### WHAT YOU NEED TO DO
Transcribe the following entries word for word; no picture is to appear in the copy.

[Stored records]
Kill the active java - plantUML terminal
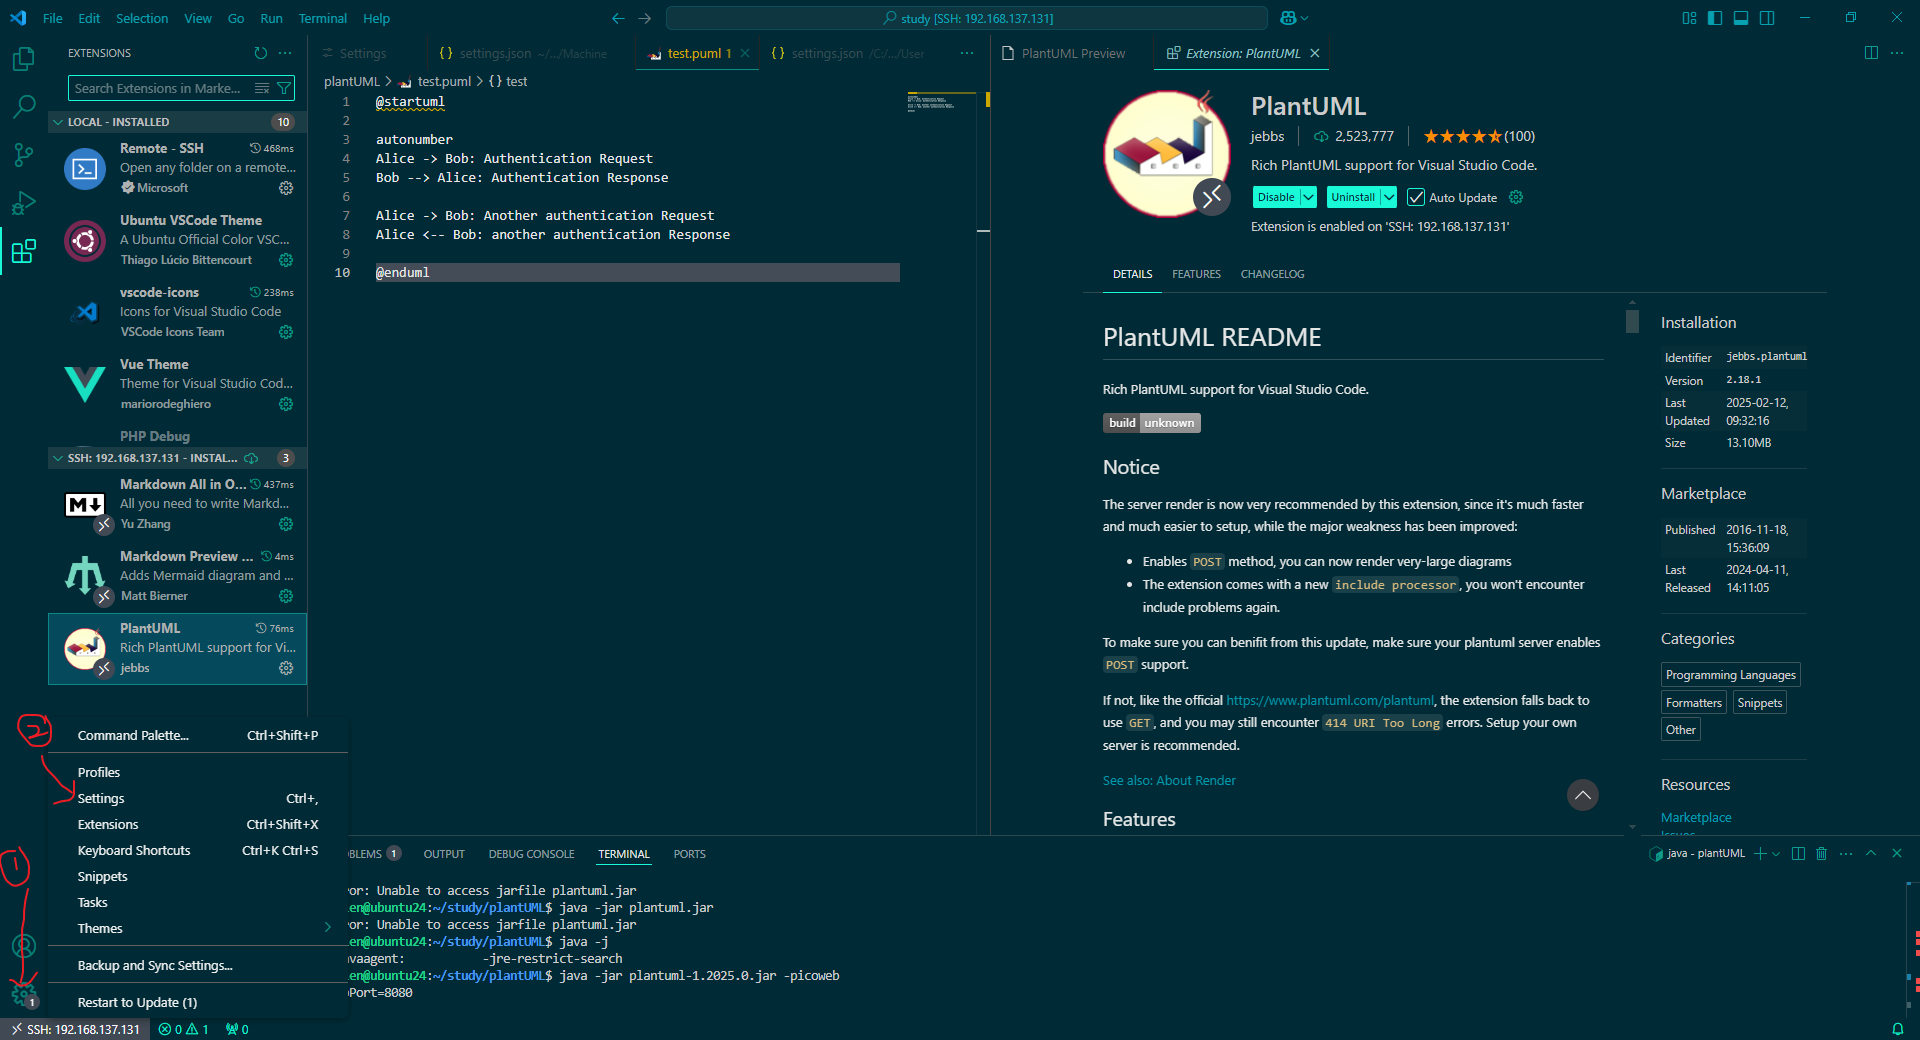The width and height of the screenshot is (1920, 1040). 1821,854
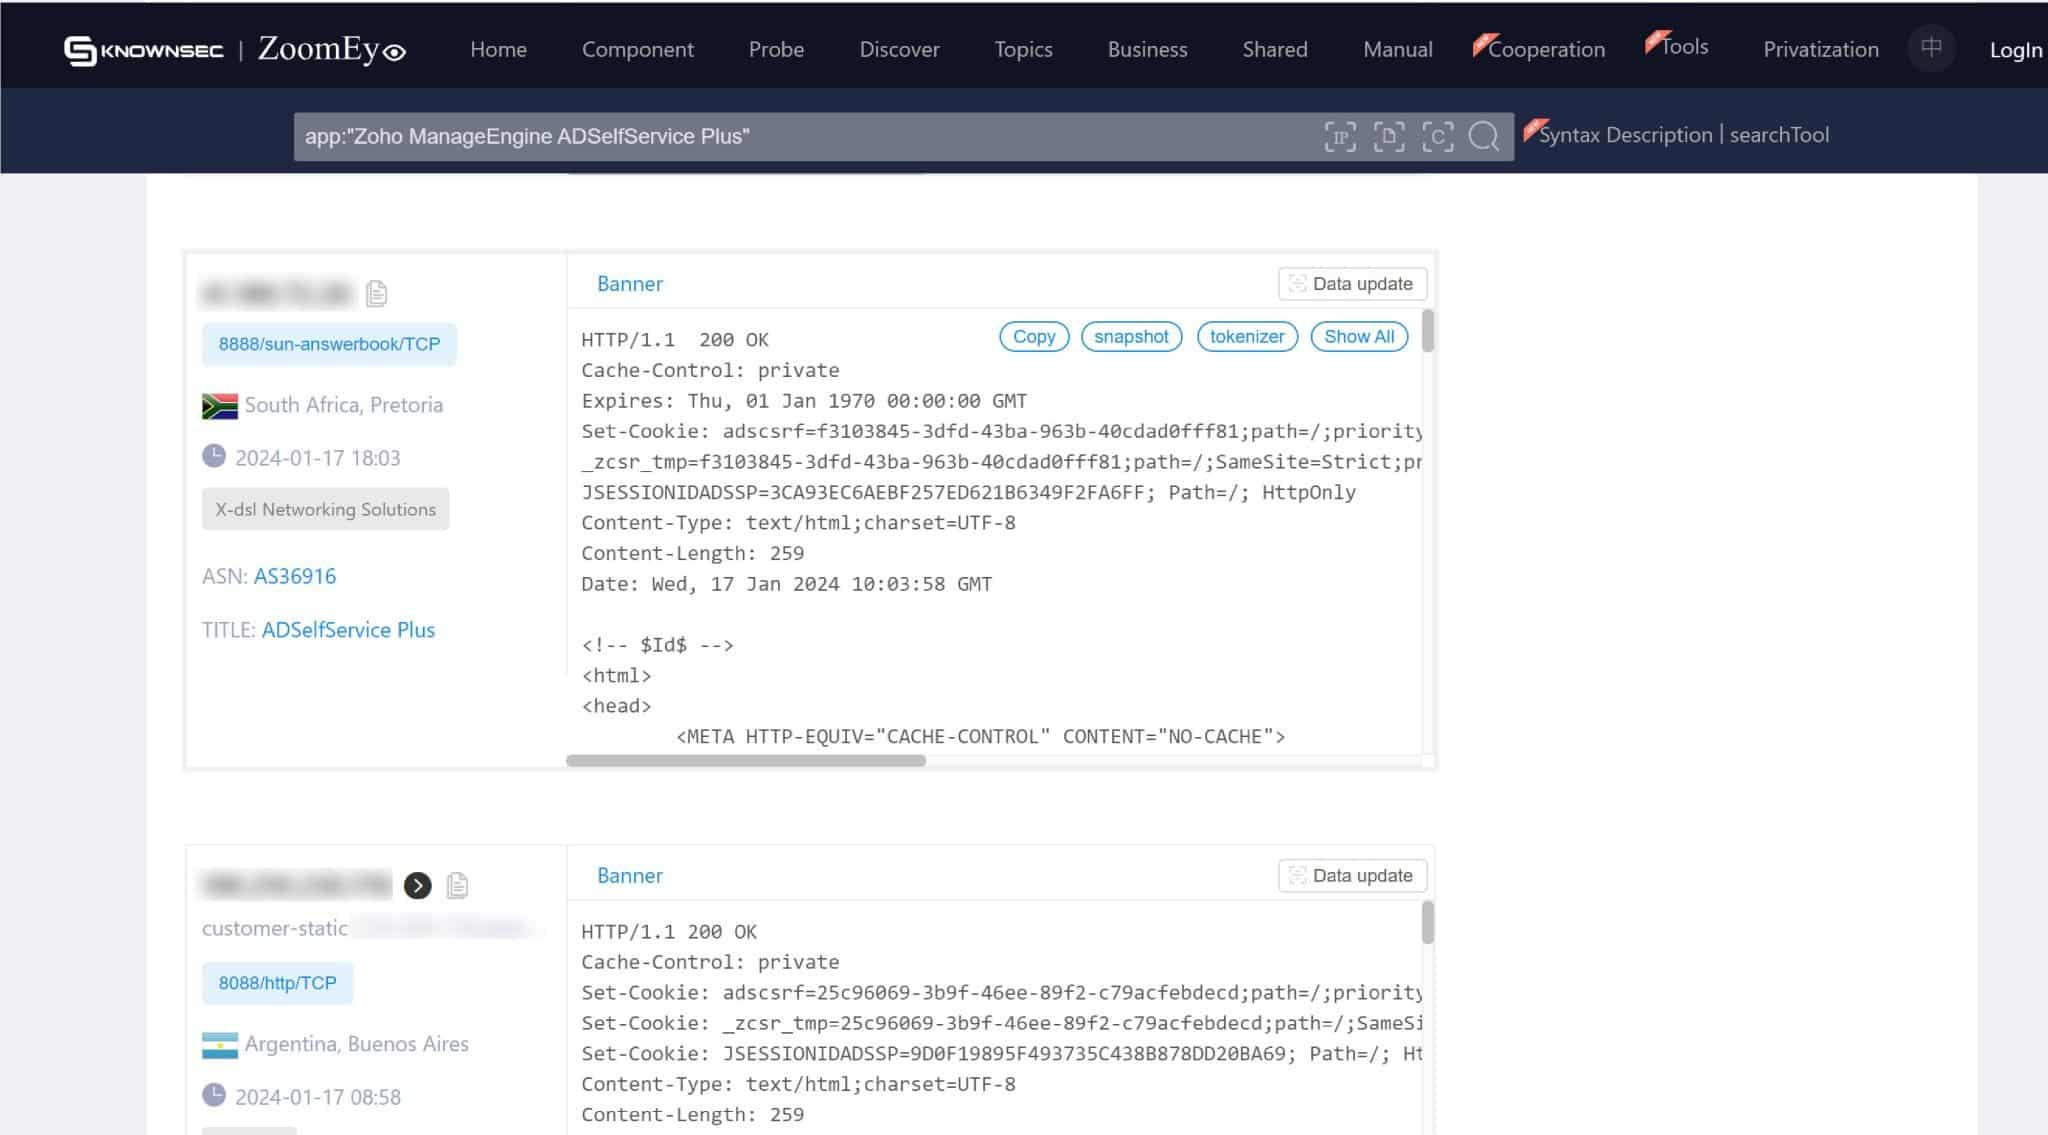Open the ASN AS36916 link

coord(294,576)
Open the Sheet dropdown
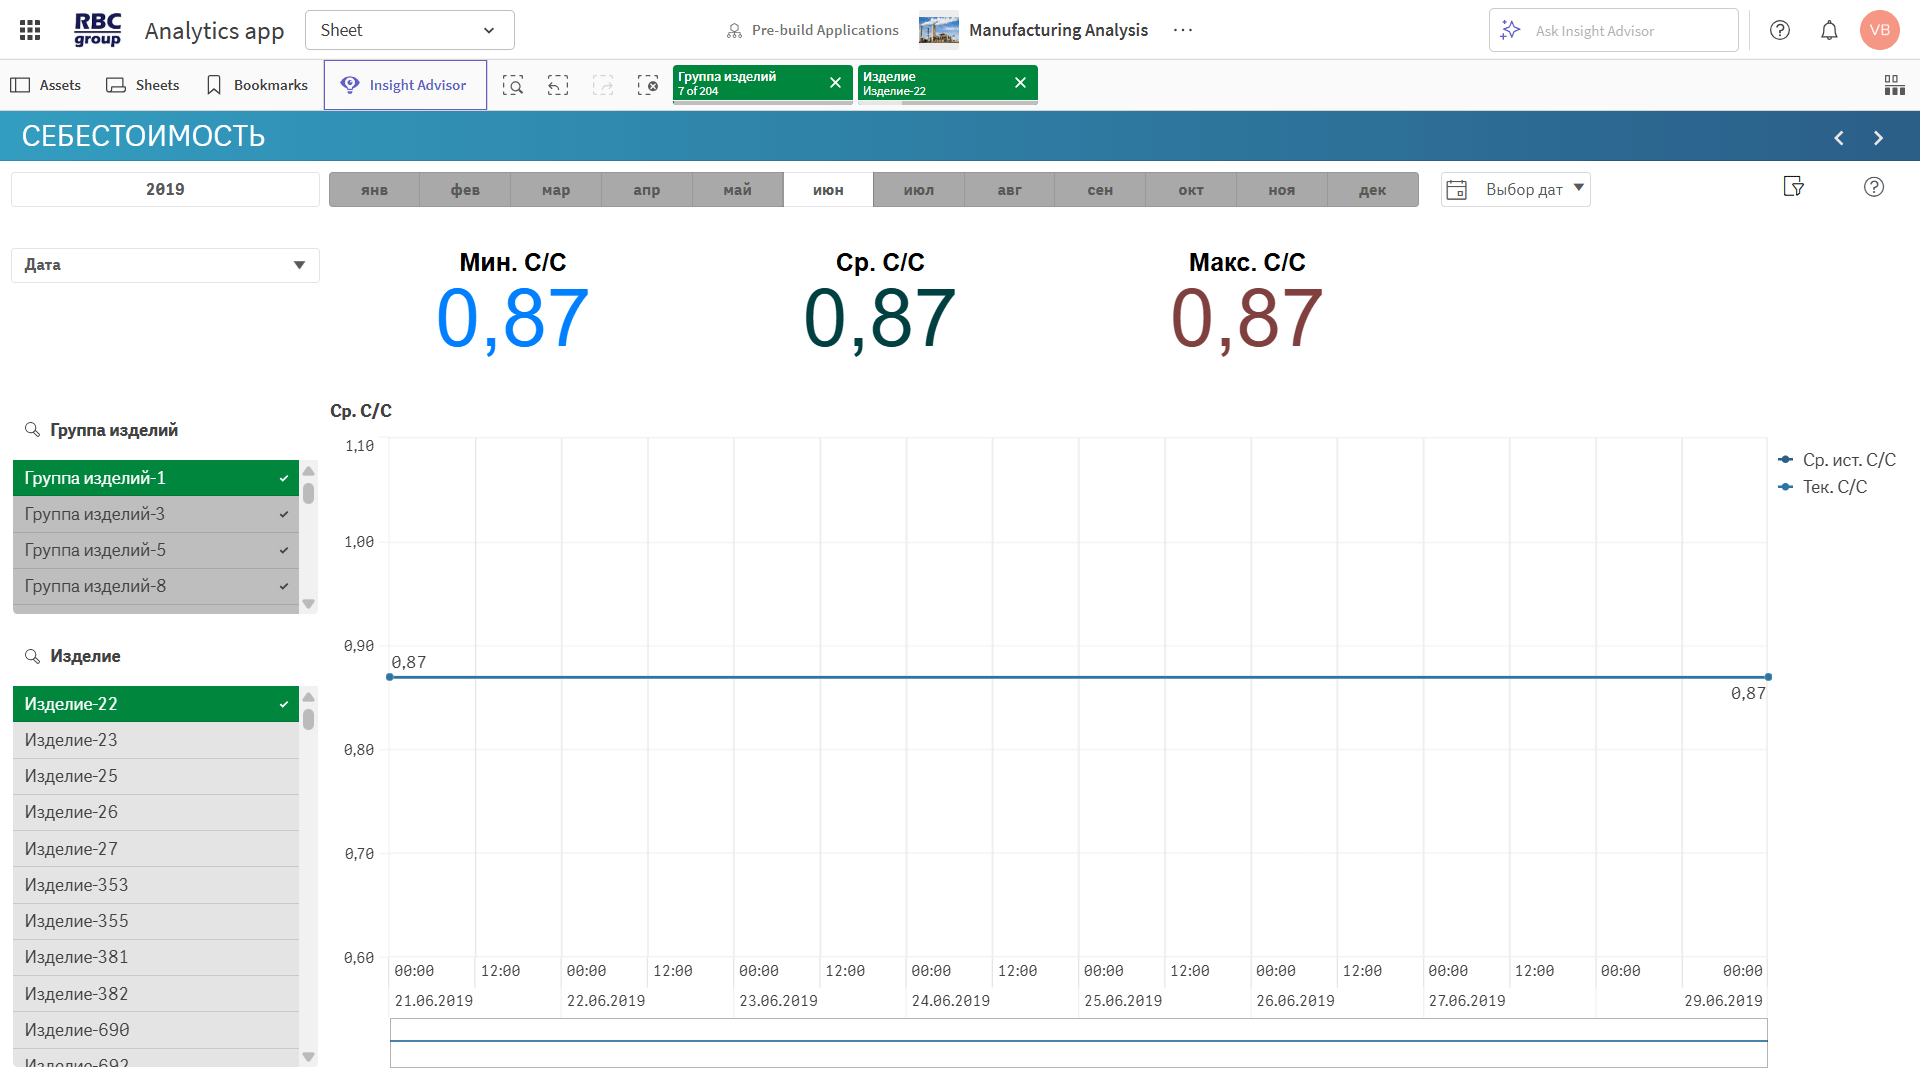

### ANSWER FOR THE TASK
Kill the active java - plantUML terminal
The width and height of the screenshot is (1920, 1040). 1821,854
Open the ASN AS36916 link

coord(294,576)
Open the Sheet dropdown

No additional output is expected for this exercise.